La restaurazione Meiji aveva affidato ampi margini di manovra – che a tratti si trasformarono in vero e proprio controllo – anche all’esercito. Tra il 1888 e il 1945 il Giappone ebbe quarantadue governi differenti, in cui diversi ministeri erano affidati ad alti ufficiali allora in servizio: ai militari venne dato il potere di interferire legalmente nella gestione politica. Sotto la loro spinta, erano cominciati conflitti e invasioni per accrescere la potenza dell’impero.

Hirohito era cresciuto nel rispetto e nella venerazione per Meiji, e aveva sempre sentito su di sé l’enorme peso di un predecessore così ingombrante. A questo aveva contribuito la sua educazione, al chiuso delle tenute imperiali per gran parte della sua infanzia e adolescenza: fino ai diciassette anni rimase totalmente isolato dai suoi futuri sudditi e non ebbe accesso neppure ai quotidiani. Nel frattempo, anziani generali e professori, intellettuali conservatori vicini alla casata imperiale e membri della corte lo prepararono al suo ruolo di successore di Meiji, di incarnazione dello spirito nazionale, di suprema guida spirituale – e politica – dell’impero giapponese.

Spinta dall’idea che il Giappone fosse un paese unico, superiore alle altre nazioni del mondo grazie alla protezione divina, all’omogeneità razziale e allo “spirito” giapponese, l’élite militare del paese trascinò il Giappone in lunghi anni di guerra attraverso tutta l’Asia orientale. Nel momento in cui rivolgeva il suo messaggio ai sudditi, l’espansione giapponese aveva causato quasi venti milioni di morti in tutto il continente di cui più di 3 giapponesi e oltre 60 mila tra gli alleati.

L’imperatore Hirohito è una figura che in parte sfugge ancora a un giudizio unanime degli storici. Nonostante sia morto nel 1989, parte della documentazione che lo riguarda – come i suoi diari personali – è ancora custodita gelosamente dalla famiglia imperiale. Nella sua biografia di Hirohito, vincitrice di un premio Pulitzer, Herbert Bix ha scritto che l’imperatore fu il responsabile ultimo delle politiche del governo e dell’esercito durante la guerra e negli anni precedenti: «come un ragno silenzioso posizionato al centro di un’ampia rete dalle molte ramificazioni, Hirohito allungava i suoi filamenti in ogni organo dello stato, dell’esercito e della marina, assorbendo – e ricordando – le informazioni che gli altri gli fornivano». Ma parte della controversia che lo circonda è anche dovuta al fatto che dopo la guerra, per volere degli Alleati e del governo di occupazione di MacArthur, fu tenuto alla larga da qualsiasi processo che ne accertasse la responsabilità.

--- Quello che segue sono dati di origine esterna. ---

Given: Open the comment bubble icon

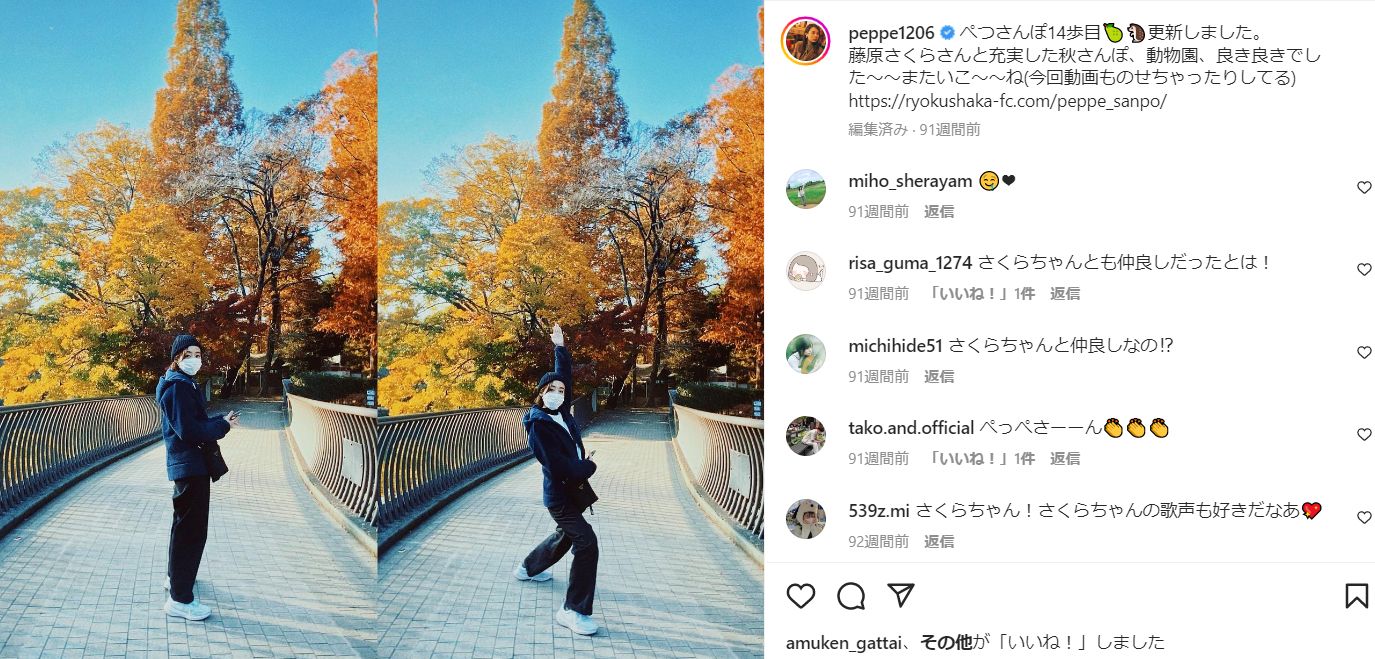Looking at the screenshot, I should tap(851, 596).
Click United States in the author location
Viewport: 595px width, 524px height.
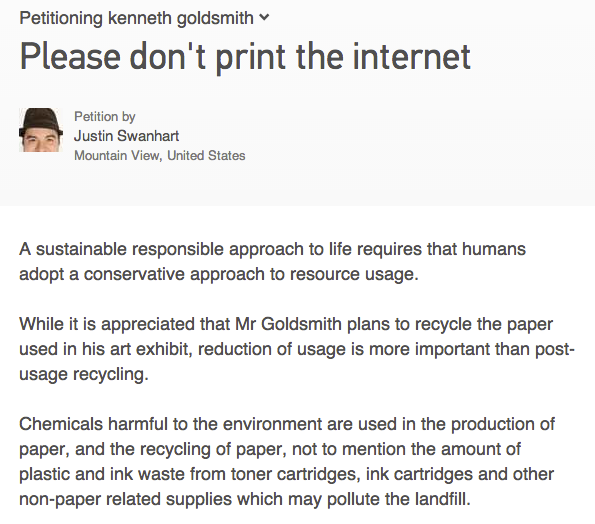(206, 156)

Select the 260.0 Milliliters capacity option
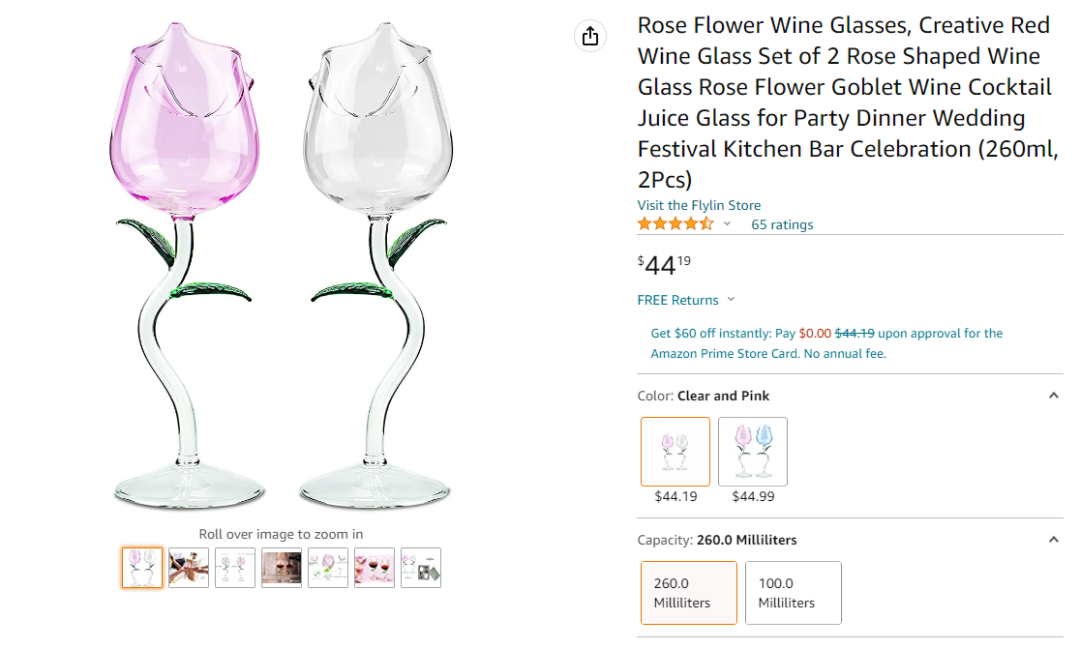click(x=689, y=593)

«Siamo vivamente consapevoli dei più profondi sentimenti di tutti voi, nostri sudditi. Ad ogni modo, è in accordo con il dettato del tempo e del fato che ci siamo risoluti a preparare la strada per una grande pace per tutte le generazioni futuri, sostenendo l’insostenibile e soffrendo ciò che non si può soffrire». Nel villaggio di Aihara, come nel resto del paese, il disorientamento davanti al messaggio imperiale non durò a lungo. Un uomo che era sfollato poco prima da Tokyo fornì il riassunto, quasi parlando tra sé e sé: «Questo significa – dissero – che il Giappone ha perso». Aihara si sentì mancare e svenne, come altri intorno a lei. Dopo la fine del messaggio imperiale, poco più di quattro minuti, un annunciatore proseguì dando informazioni più pratiche: «l’esercito giapponese sarà disarmato e gli sarà permesso di tornare in Giappone».

Per un giorno intero dopo il messaggio dell’imperatore, una preghiera rimase costante nei pensieri di Aihara: quella che il marito non si suicidasse alla notizia della resa. Solo nel 1948 Aihara venne a sapere che suo marito era stato ucciso in uno scontro con i sovietici il 10 agosto 1945, cinque giorni prima della fine della guerra.